The inter-observer variability of biventricular EF is somewhat larger than others previously reported.^7–9 Previous studies performed inter-observer analysis with a second observer from the same institution. Even if we have defined rules of segmentation in common agreement, interinstitutional differences may have the increased inter-observer variance in our study.^26,38 We have reassessed adherence to the CMR segmentation rules in selected cases, which was found to be good. The most frequently observed source of variance was a different endocardial border in the most basal slices, which is a well-known source of error. This uncertainty, inherent to manual segmentation of CMR images, should always be taken into account when interpreting CMR-derived data.

Future directions

The reported references values in this study were derived from a Caucasian cohort.

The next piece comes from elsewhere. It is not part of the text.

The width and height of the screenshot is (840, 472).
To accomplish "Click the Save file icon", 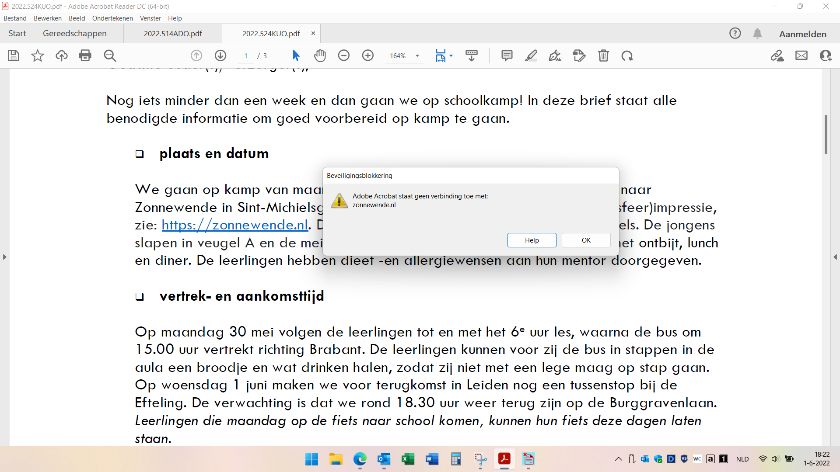I will click(x=14, y=56).
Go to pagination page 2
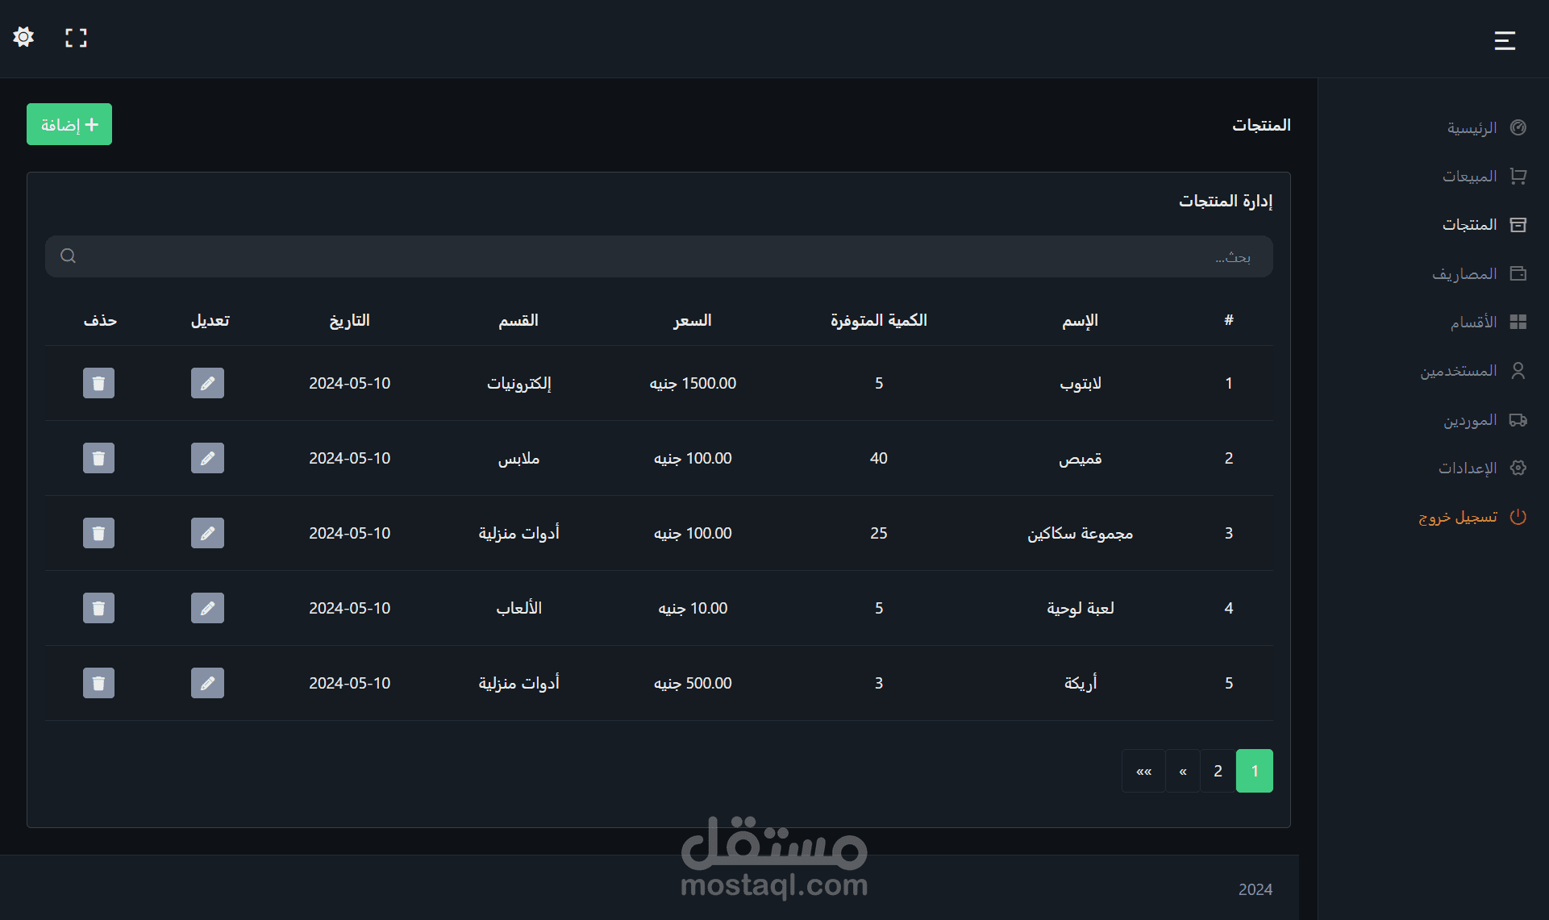The width and height of the screenshot is (1549, 920). coord(1218,771)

Racial differences in cardiac volumes and masses are described in the adult population and future efforts could focus on elucidating these differences in the paediatric population.^39,40

Paediatric CMR reference studies from larger healthy cohorts, such as Generation R,⁴¹ are currently being developed; these will result in much larger datasets of healthy populations, including older children. However, these studies have not yet included large numbers of children across the entire paediatric age range. Therefore reference values for children before school age remains an important target for additional future work.

Conclusion

This study provides normal reference ranges for biventricular volumes and masses from the largest published cohort of healthy Caucasian children in the most commonly used short-axis orientation covering infancy to adolescence. A significant difference in biventricular volumes and cardiac mass after the age of 6 years between girls and boys was confirmed. These paediatric CMR reference values may serve as a reference for the follow-up of children with cardiac disease and for further clinical studies.

Ethics approval and consent to participate

All subjects or their legal guards gave written informed consent for participation in the original studies according to local legislation. The study protocol was approved by the ethics boards of the contributing institutions.

Funding

This study was supported by the Magnetic Resonance Imaging Project of the Competence Network for Congenital Heart Defects funded by the German Federal Ministry of Education and Research [BMBF, FKZ 01G10210, 01GI0601].

Conflict of interest: none declared.